Le dernier Verdingkind:

Le dernier Verdingkind est un Yéniche: une histoire vraie.

 

Juste après sa naissance, à l'hôpital de Saint-Gall Claude Gerzner a été arraché de sa mère par la Pro juventute. Claude a été placé en premier temps dans un orphelinat pour nourrissons, puis plus tard, dans un orphelinat à Gossau.
À l'âge de 10 ans, il a été transféré à l'orphelinat de Sainte Idaa, à Lütisburg, il y est resté jusqu'à l'âge de 16 ans. Claude a été victime de mauvais traitements dans ces établissements, et alors qu'il était encore mineur, il a été contraint à travailler pour une paie de 5.- de l'heure, sommes qui étaient versées aux établissements où il vivait, pour couvrir ses propres coûts.

Claude est l'une des rares personnes à admettre avoir été victime de mauvais traitements. Beaucoup de Verdingkinder ne partent plus sur le voyage et mènent une vie retirée. La honte qu'ils supportent est trop grande après les choses horribles qui leur ont été infligées. Claude est maintenant marié et a deux enfants. Claude nous répète souvent qu'il doit regarder vers l'avenir, penser au futur, il ne peut pas oublier, mais il essaye. Sur les photos vous pouvez voir les traces du passé...

Et les excuses que le président fédéral Alphons Egli a prononcé en 1986 ne changent pas grand chose...

Les Verdingkinder sont des enfants qui furent, en Suisse, placés dans des familles paysannes pour servir de main d’œuvre bon marché. Orphelins ou retirés à leurs familles, ils étaient régulièrement exploités et maltraités sans que les autorités de placement ne jugent nécessaire d’intervenir.

 

 

 

Les excuses

 

Fin et conséquences de l’action «Enfants de la grand-route»

 

Durant des décennies, les parents yéniches se sont battus en vain contre l’enlèvement de leurs enfants. Ce n’est qu’en 1973, suite à une campagne de presse, que l’action «Enfants de la grand-route» pris fin. Mais les conséquences se font sentir encore aujourd’hui.

Résistance, critique et dissolution de l’action «Enfants de la grand-route»
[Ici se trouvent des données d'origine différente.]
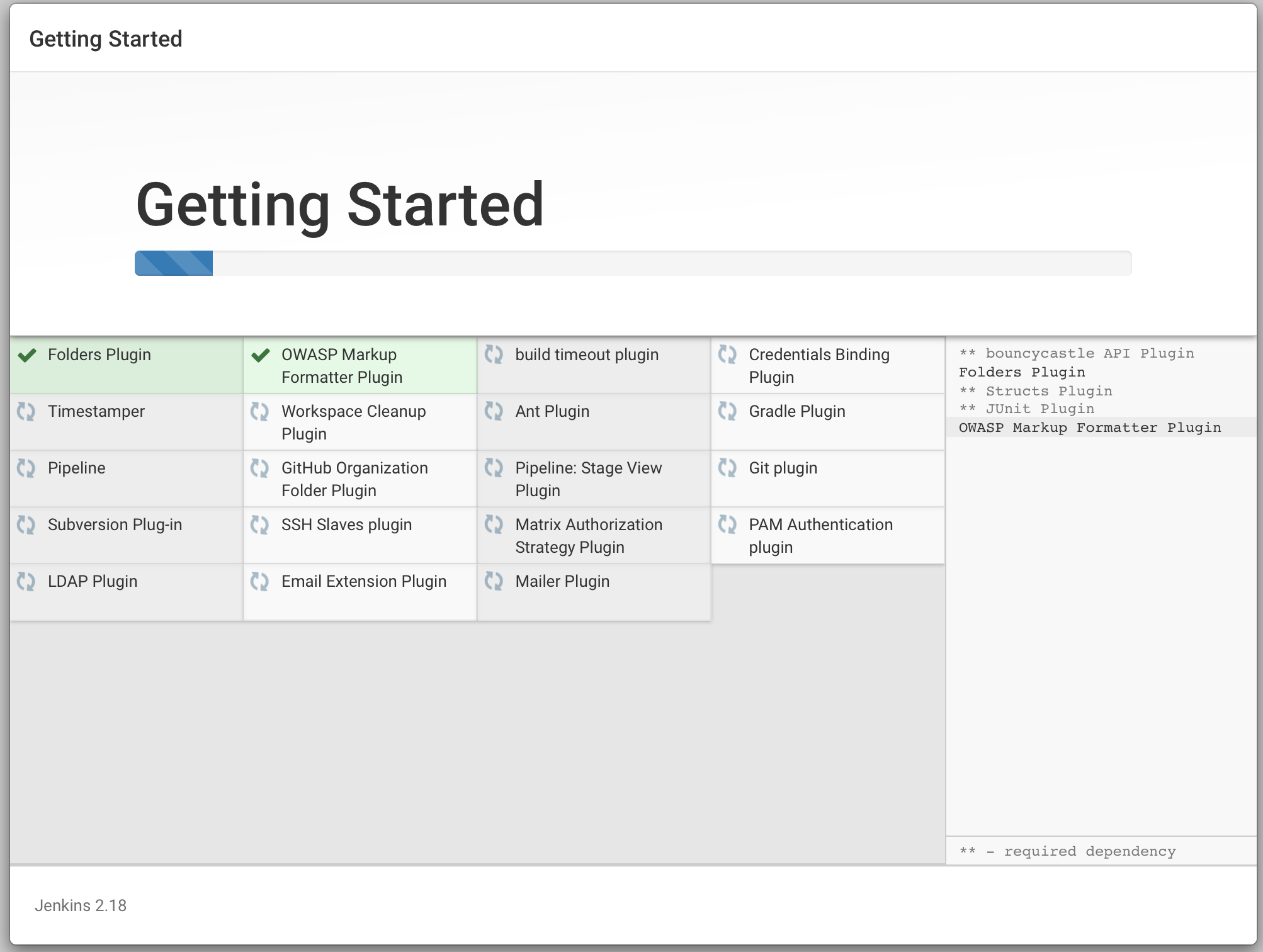
Task: Select the spinner icon for Ant Plugin
Action: 494,412
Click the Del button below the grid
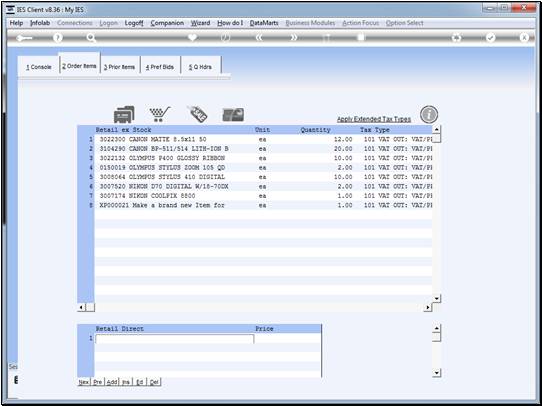542x406 pixels. click(154, 382)
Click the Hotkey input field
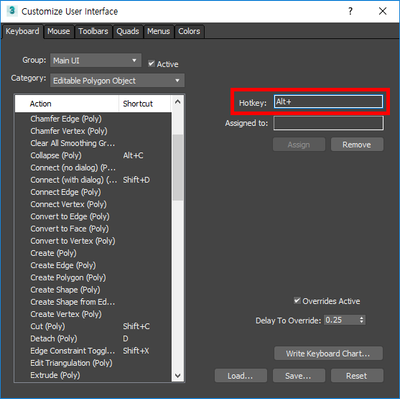This screenshot has width=400, height=399. tap(328, 102)
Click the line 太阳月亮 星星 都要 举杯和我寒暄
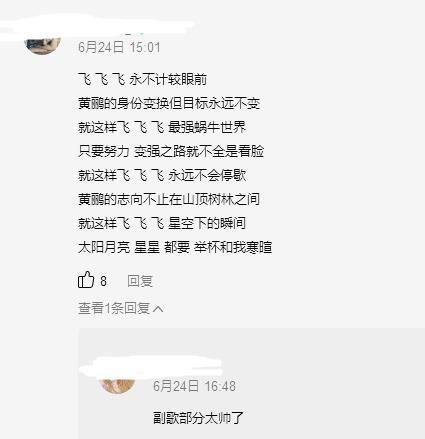This screenshot has width=425, height=439. [175, 247]
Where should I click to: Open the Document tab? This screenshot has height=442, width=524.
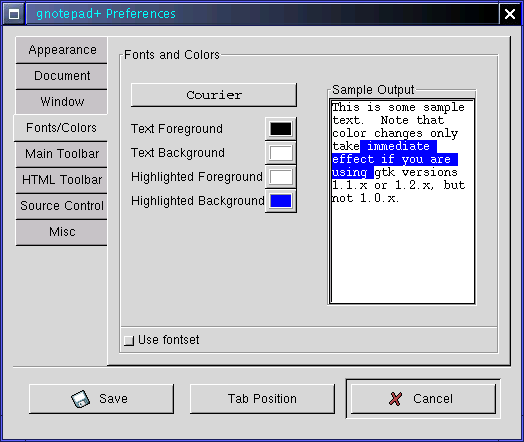[62, 76]
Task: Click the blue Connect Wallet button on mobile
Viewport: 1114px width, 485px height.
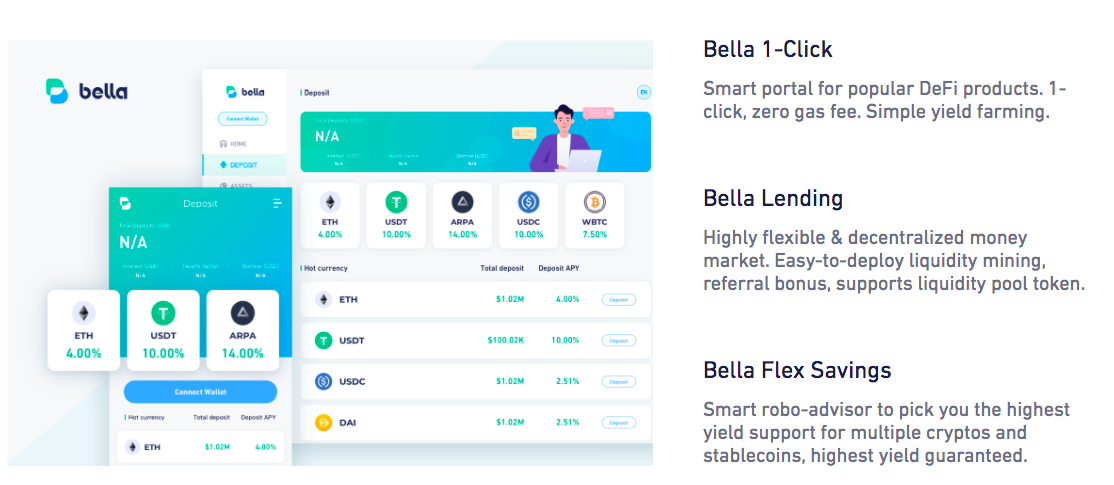Action: 200,392
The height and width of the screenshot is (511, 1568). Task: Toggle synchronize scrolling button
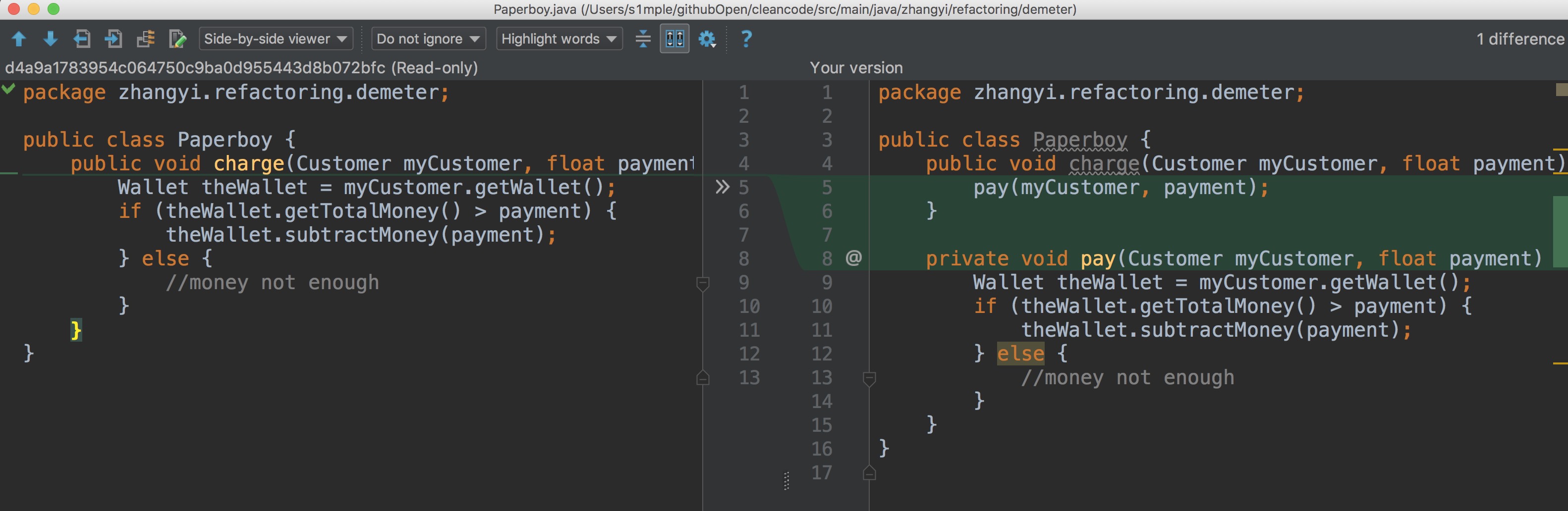674,39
Dans la propagande de la fondation et durant longtemps aussi dans la presse, la lutte contre le mode de vie itinérant était présentée comme un grand succès. Les méthodes étaient justifiées par des études scientifiques. Les parents concernés étaient pour ainsi dire les seuls à s’y opposer. Ils se défendaient aussi avec des moyens juridiques, souvent avec l’aide d’avocats. Leurs recours émis contre les décisions des autorités tutélaires restaient malgré tout sans succès. La presse les a aussi ignoré pendant longtemps. Ce n’est que lors de la couverture médiatique de Hans Caprez dans le bimensuel Schweizerischer Beobachter que le public s’est scandalisé des événements, ce qui a finalement, en 1973, conduit à la fin de l’action.

«Réparation» symbolique

En 1986, les volumineux dossiers de tutelle des «enfants de la grand-route» ont été déplacés vers les Archives fédérales suite à une plainte administrative. Dans la même année, le Président de la Confédération Alphons Egli s’est excusé pour la participation financière de la Confédération à l’action «Enfants de la grand-route». Les excuses de Pro Juventute ont suivi en 1987. Finalement, le Parlement a accordé 11 millions de francs de «réparation». Malgré tout, les victimes n’ont pu percevoir que maximum 20 000 francs par cas. Ce dédommagement financier avait un caractère symbolique. Mais avec les excuses, il représentait la reconnaissance accordée à l’injustice et aux souffrances vécues.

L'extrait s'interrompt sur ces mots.